— TEXT PASSAGE —
──────────

FGM: UK police investigate 'dozens' of cases since 2011
- 7 August 2014
- From the section UK
Police forces have revealed there have been dozens of investigations into female genital mutilation (FGM) in the UK over the past three years.
West Midlands Police said they had investigated 49 suspected offences in the first six months of this year.
But others refused to give any figures on FGM-related investigations.
The NSPCC said it was "encouraging" more cases were being reported despite no convictions. Police said every case was "thoroughly investigated".
FGM includes procedures that remove or injure female genital organs for non-medical reasons.
Dangers include severe bleeding, problems urinating, infections, infertility, mental health problems, complications in childbirth and increased risk of death for newborns.
The practice has been illegal in the UK since 1985 but the first prosecutions, which are currently ongoing, were not until this year.
'Hidden and complex'
The data was gathered by the Press Association through Freedom of Information (FoI) requests.
West Midlands Police said the number of cases during the first six months of this year was more than the number recorded in 2013 - 41 - while there were 25 cases in 2012 and eight in 2011.
There were two arrests in 2012 but no charges were brought.
Avon and Somerset Police investigated 16 suspected FGM cases in 2013, compared with four in 2012 and six in 2011. It has also investigated six cases between January and June this year but did not provide information about arrests or charges.

──────────

— PROBLEM TO SOLVE —
List every danger of FGM that the news article names.

— RAW DATA —
──────────

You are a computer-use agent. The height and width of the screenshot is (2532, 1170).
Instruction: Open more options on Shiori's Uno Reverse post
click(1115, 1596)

──────────

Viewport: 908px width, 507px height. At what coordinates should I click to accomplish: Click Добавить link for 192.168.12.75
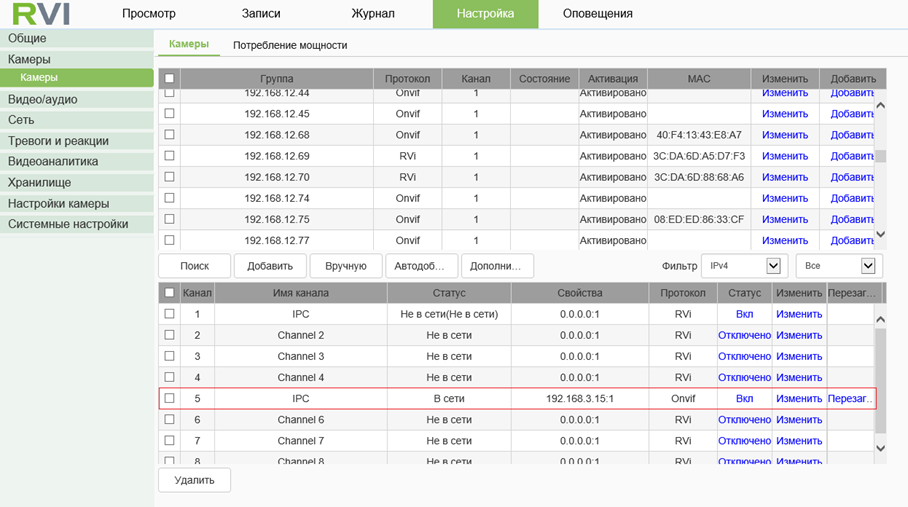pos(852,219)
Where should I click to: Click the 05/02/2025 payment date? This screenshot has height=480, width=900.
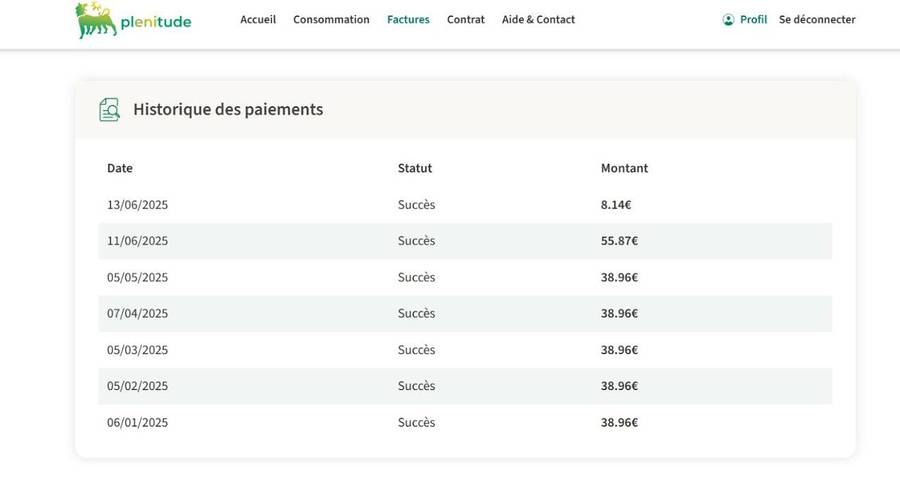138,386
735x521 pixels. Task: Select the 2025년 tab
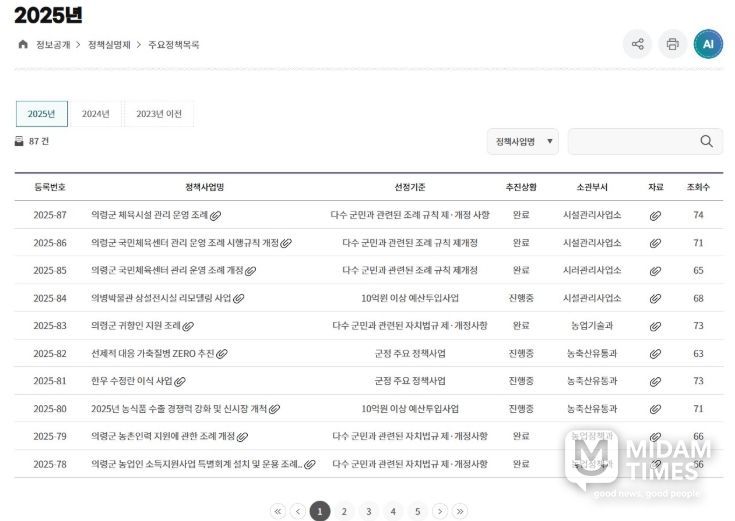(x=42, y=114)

──────────

— RESPONSE —
- Severe bleeding
- Problems urinating
- Infections
- Infertility
- Mental health problems
- Complications in childbirth
- Increased risk of death for newborns